In this sense, classical mechanics is much more speculative than is QM. But once I got over that first edge, I noticed more things that was not satisfactory.

 

I think few "experts" would bet their grandmother on the QM won't be revised, although I'm sure some probably would But if I have to guess, this revision is not going to make it any easier to understand from the point of view of classical mechanics, it's probably going to get even worse.

 

/Fredrik

[BenTheMan]

noob---

 

Are you talking about the Schroedinger equation or the wave equation? Because the Schroedinger equation isn't a wave equation, it's a dispersion (i.e. heat) equation.

 

The founding of the wave equation and the use of the wave like nature of particles to describe particle systems is nothing but luck , hope, and messing around with mathematics that magically seem to work.

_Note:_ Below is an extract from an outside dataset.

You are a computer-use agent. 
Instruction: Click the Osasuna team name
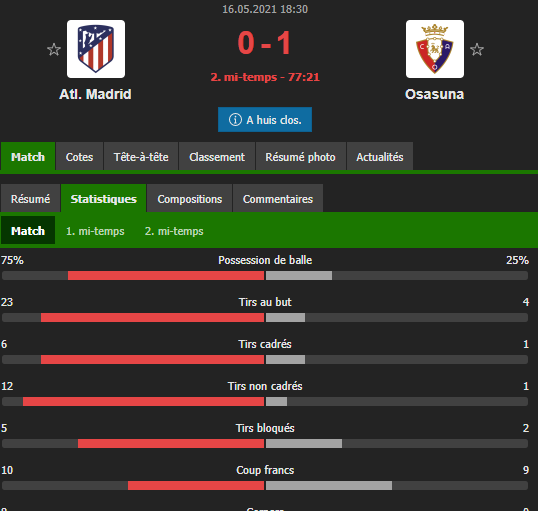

In that nobody knows the underlying theory or understnading of why particles behave as waves in the first place or why mathematical wave equations and operations can be used to describe particle behavior.

 

This is kind of trivializing some pretty brilliant work. I think it was a gradual realization, as opposed to ``fiddling around with numbers untill it worked''.

 

yes but what 'is' the wave equation in itself. for the sake of argument I could care less about the mathematical operations that leads to the solutions of, but the physical significance of the wave equation still seems to bear no much meaning to me.

 

Presumably you mean ``What IS the Schroedinger equation?'' The Schroedinger equation describes the time evolution of a probability density. When you know the initial conditions of the system, you know the probabilities at all future times that the system will be in a given state.